WFC also argued that the state statutes’ safe harbor provisions for representations permitted by a relevant regulator barred the claims. WFC pointed to letters it received from the FDA and the FTC. In 2011, WFC responded to the FDA’s “concern regarding the adequacy of [WFC’s] evidence ‘to suggest that there is a relationship between DHA and brain and eye health in the targeted population,’” citing various studies. In 2012, the FDA responded, stating that it had “performed a cursory review of the information [WFC] has submitted,” and that “[b]ased on the information [WFC has] provided, [the FDA] would not object at this time to the DHA claims regarding brain and eye health.” Likewise, in 2011, the FTC sent a letter concerning “possible violations” of the FTCA, focusing on whether WFC had adequate substantiation for its brain claims. The FTC “determined not to recommend enforcement action at [that] time” based on WFC’s “voluntary action to modify all advertising to ensure compliance with the FTC Act.” It cautioned that “[t]his action is not to be construed as a determination that a violation of the law did not occur.”

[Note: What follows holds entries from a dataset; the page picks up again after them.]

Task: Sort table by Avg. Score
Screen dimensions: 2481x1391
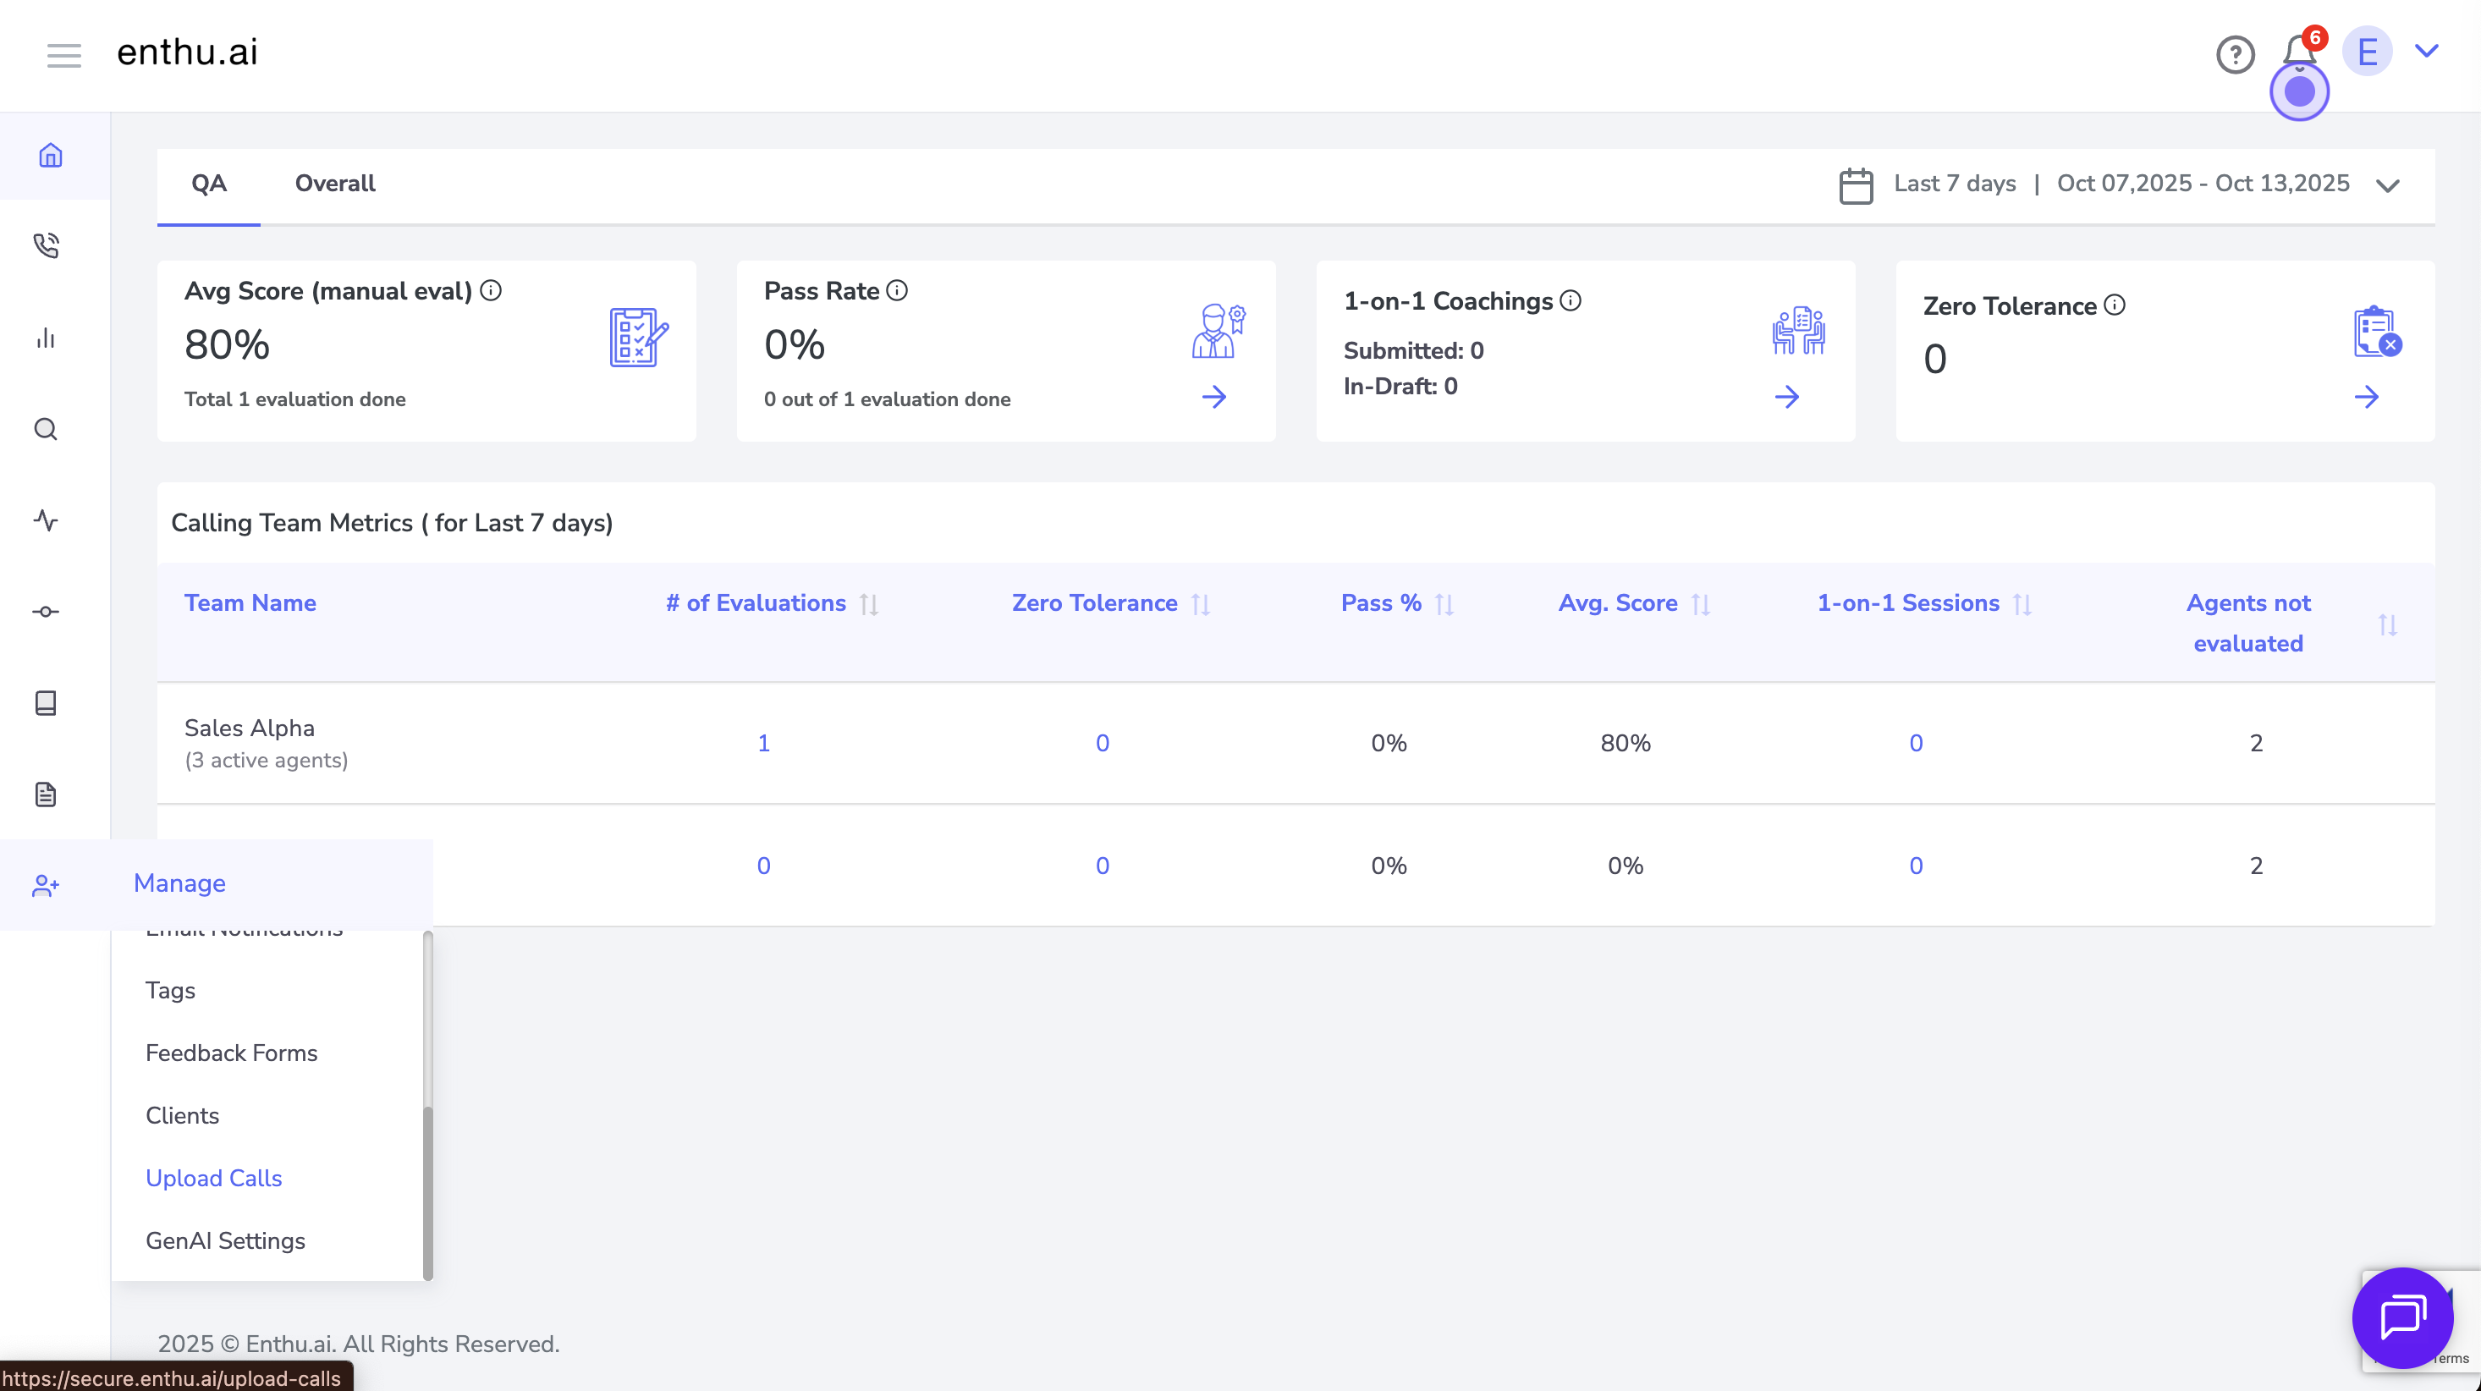Action: (1701, 604)
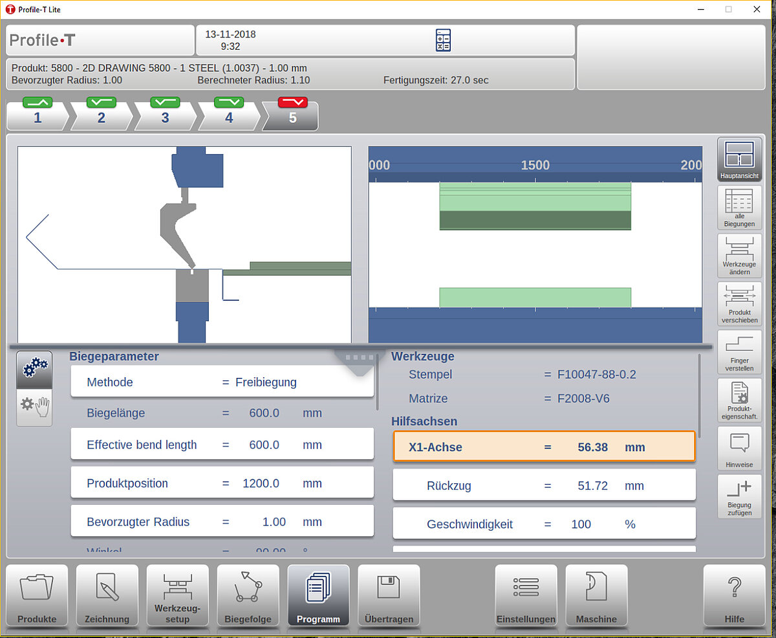Open Produkteigenschaften panel
This screenshot has width=776, height=638.
739,399
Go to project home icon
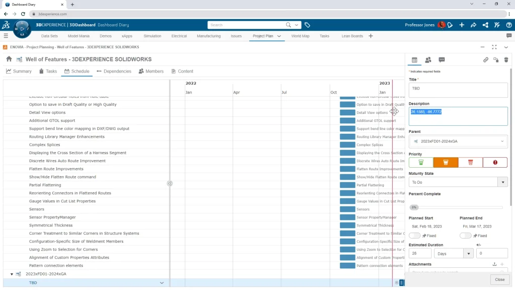 (x=9, y=59)
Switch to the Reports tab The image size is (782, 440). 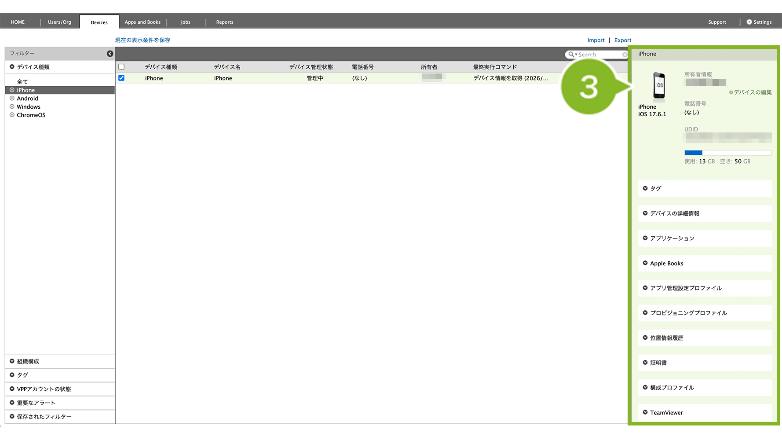tap(225, 22)
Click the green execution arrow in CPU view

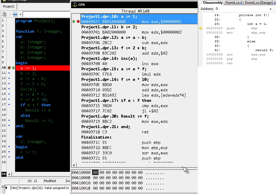pos(74,22)
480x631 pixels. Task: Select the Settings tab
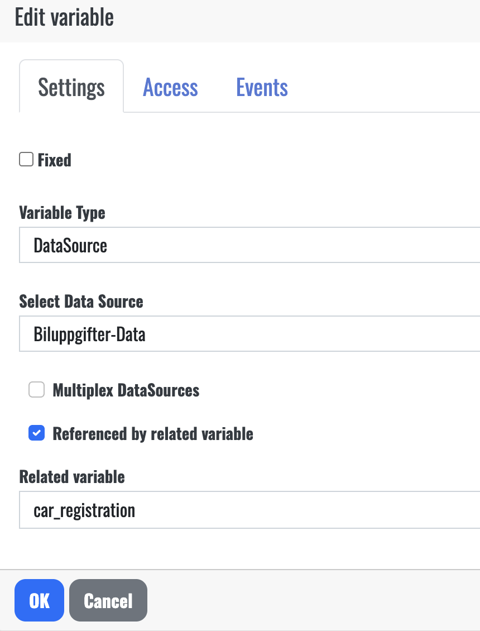tap(71, 88)

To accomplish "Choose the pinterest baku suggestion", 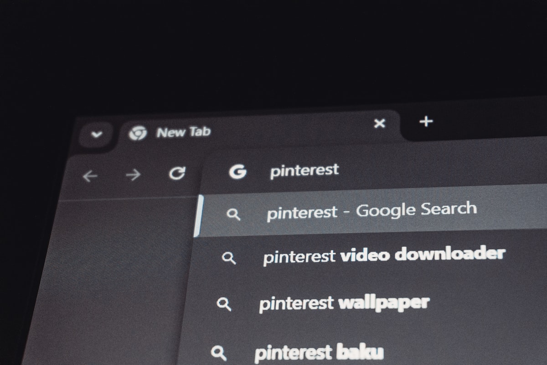I will pos(319,351).
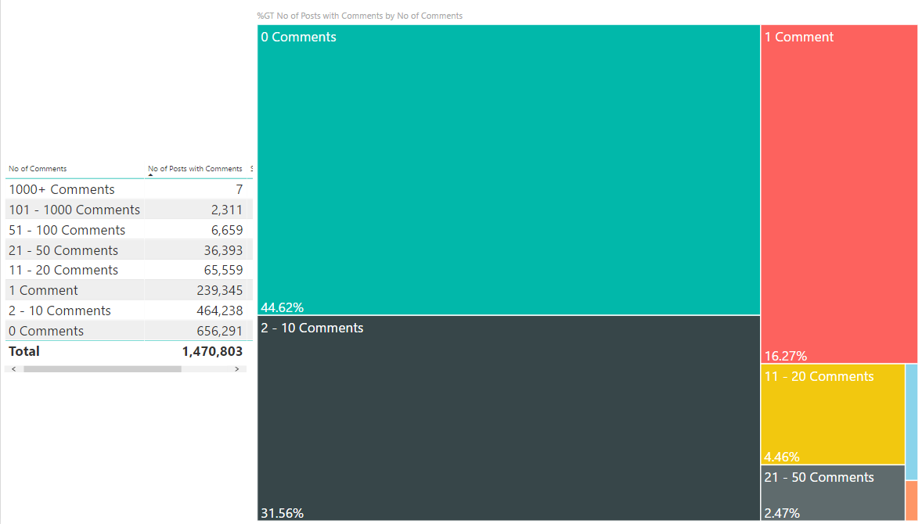The image size is (922, 524).
Task: Click the table's left scroll arrow
Action: click(x=13, y=369)
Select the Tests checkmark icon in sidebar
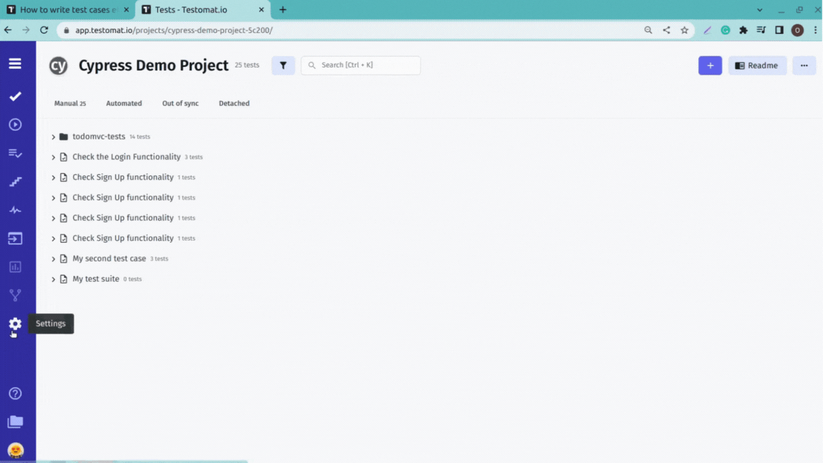 pyautogui.click(x=14, y=96)
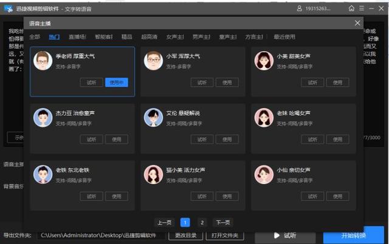Use the 杰力豆 治愈童声 voice
389x244 pixels.
pos(117,139)
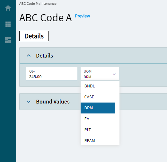Click the Bound Values section title

[53, 102]
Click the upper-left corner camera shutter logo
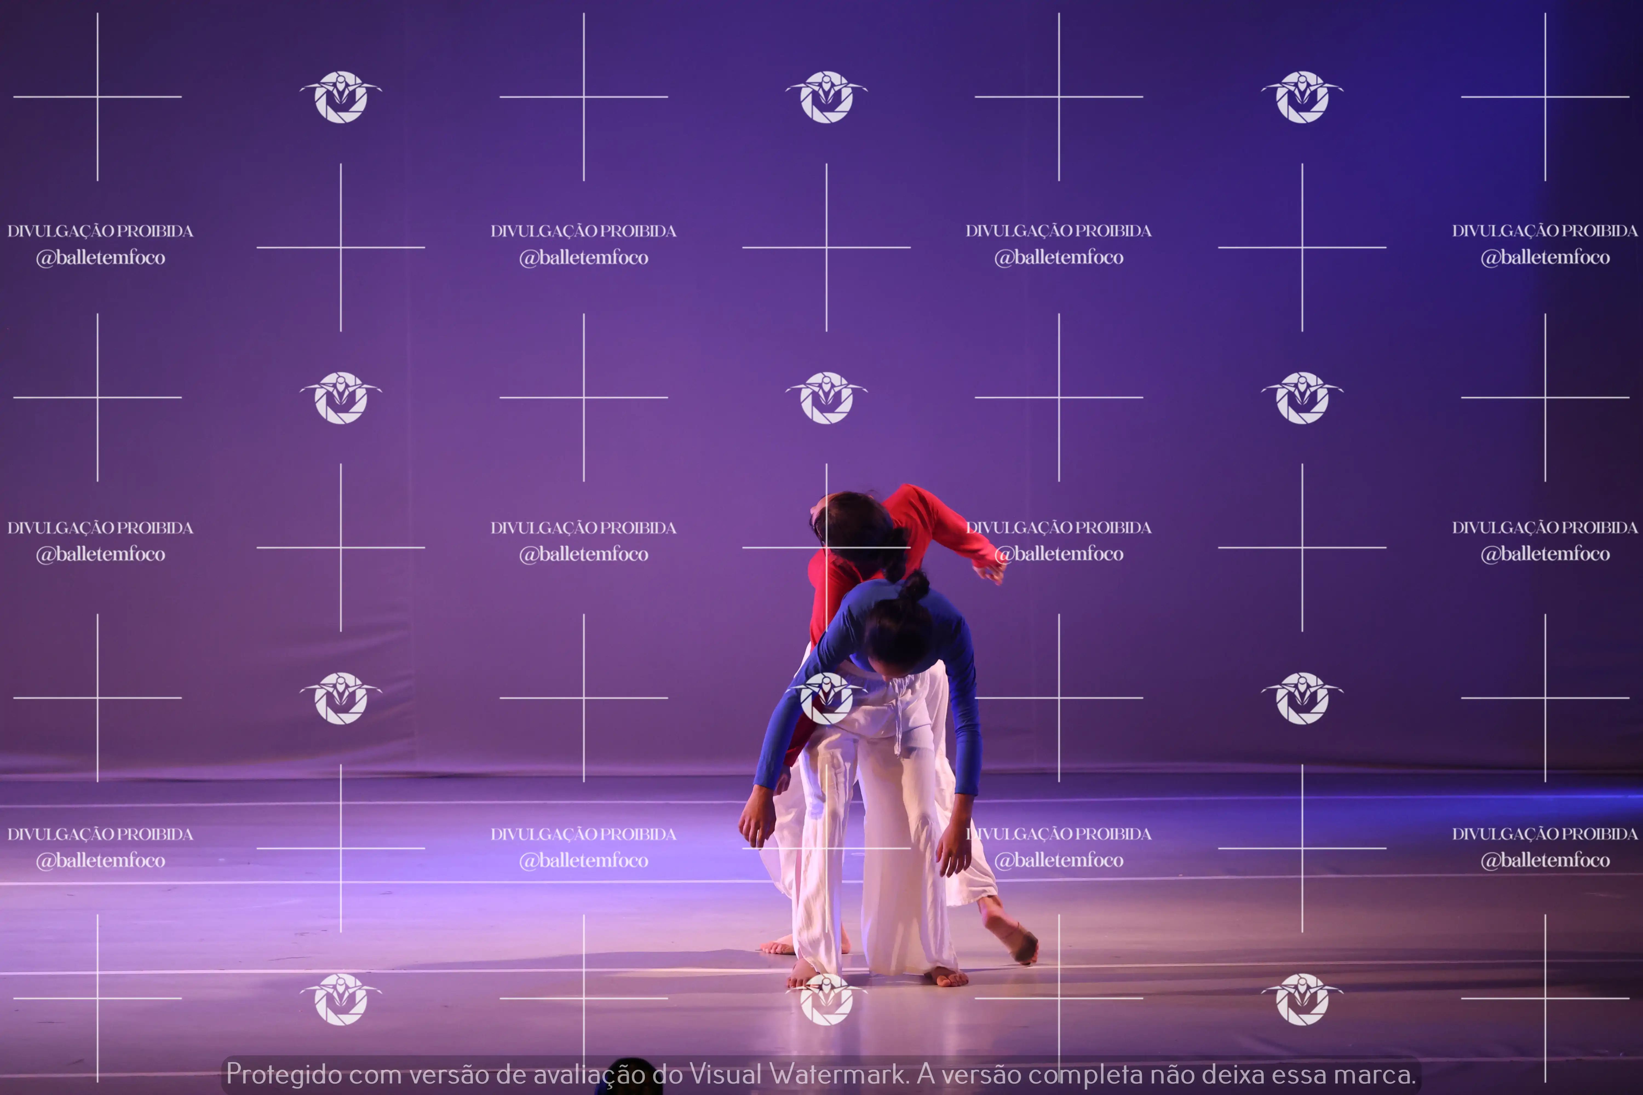Screen dimensions: 1643x1095 pos(341,97)
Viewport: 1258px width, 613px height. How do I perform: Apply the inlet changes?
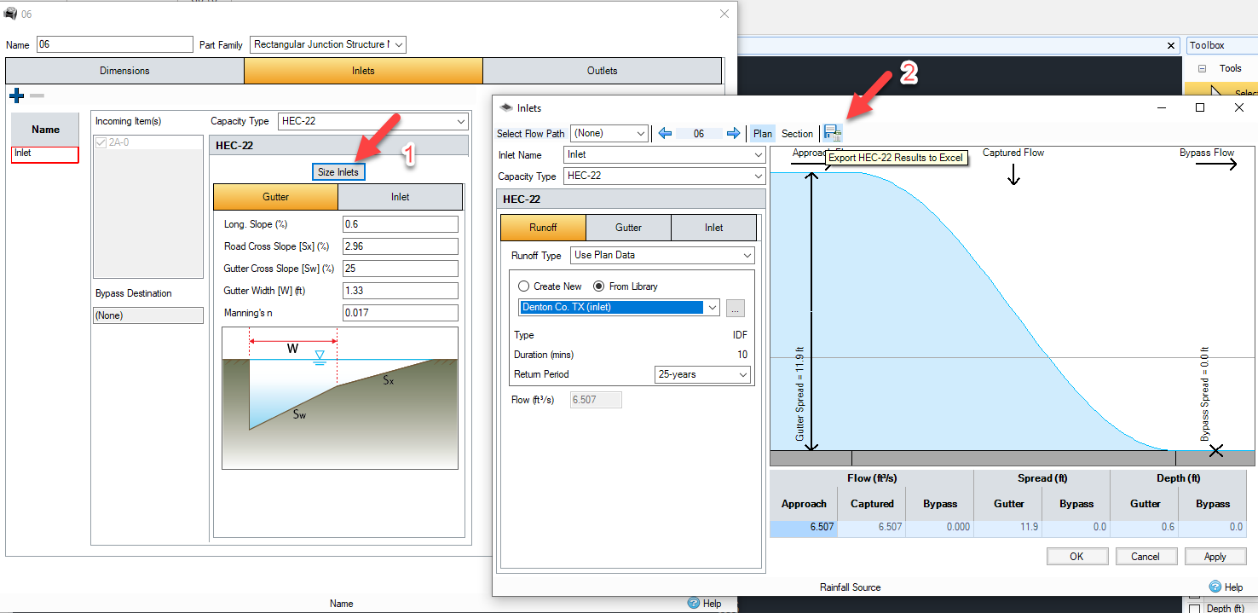1215,556
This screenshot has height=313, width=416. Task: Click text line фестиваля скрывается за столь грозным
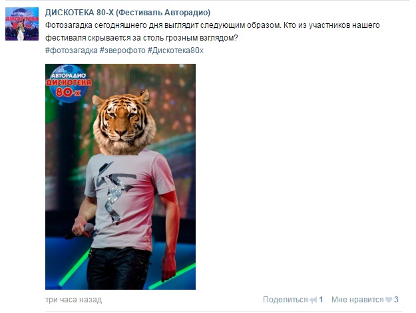(x=141, y=38)
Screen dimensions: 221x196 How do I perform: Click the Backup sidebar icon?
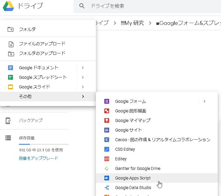point(8,120)
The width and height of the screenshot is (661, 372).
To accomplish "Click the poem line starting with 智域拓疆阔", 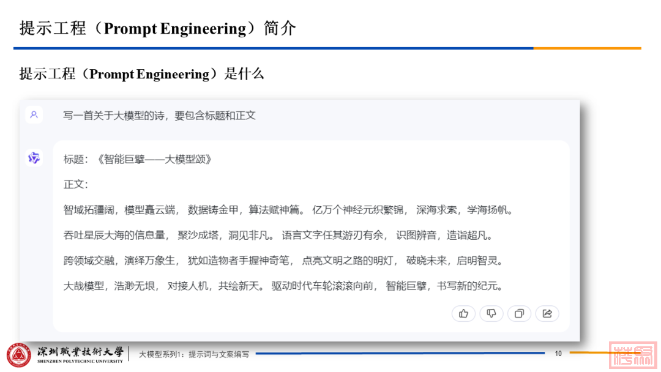I will (288, 210).
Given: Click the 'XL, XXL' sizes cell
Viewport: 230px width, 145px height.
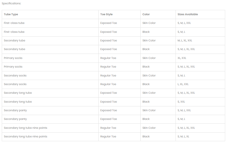Looking at the screenshot, I should pos(182,58).
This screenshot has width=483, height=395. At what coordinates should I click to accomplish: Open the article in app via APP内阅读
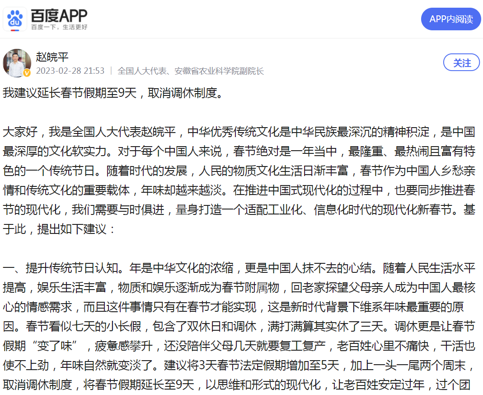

The letters were insufficient to trigger the safe harbor provisions, which apply only to conduct approved or specifically authorized by law. Neither the FDA nor the FTC approved WFC’s labeling or ads or specifically authorized the brain health representations. The FDA’s decision not to object “at this time” was not approval. In any event, “statements made by the FDA in a letter to a corporation about its products are insufficient to accord those statements the weight of federal law to invoke the safe harbor provisions of the consumer fraud statutes.” The same with the FTC letter. A decision not to bring an enforcement action isn’t approval or agency action, but rather inaction.
Nor did the primary jurisdiction doctrine justify dismissing the claims. WFC argued that whether a manufacturer could make brain health claims, and what substantiation is required to do so, was within the FDA’s jurisdiction and its realm of expertise. But the primary jurisdiction doctrine isn’t designed to secure expert advice from agencies every time there’s an issue conceivably within the agency’s jurisdiction. It’s only for resolution of issues of first impression or particularly complicated issues Congress committed to the relevant agency. Whether the brain health representations were false or misleading, and whether consumers relied on them, weren’t technical areas in which FDA expertise was greater; courts judge misleadingness every day.
In Chavez v. Nestle USA, Inc., 2011 WL 2150128 (C.D. Cal. May 19, 2011), aff’d in part & rev’d in part, 511 F. App’x 606, 607 (9th Cir. 2013), plaintiffs challenged similar DHA brain claims. The Ninth Circuit reversed the dismissal of those claims based on the primary jurisdiction doctrine, noting that the claims didn’t necessarily trigger the doctrine and that the FDA had shown “virtually no interest” in regulating DHA in this context. The cases on which WFC relied were distinguishable—e.g., they challenged whether a product could be marketed as safe, which requires the FDA’s expertise, or they involved impliedly false claims rather than literally false statements, or they involved ingredients that had been actively and specifically regulated for decades.
WFC’s motion to strike class allegations was also premature; class certification is generally not addressed on a motion to dismiss.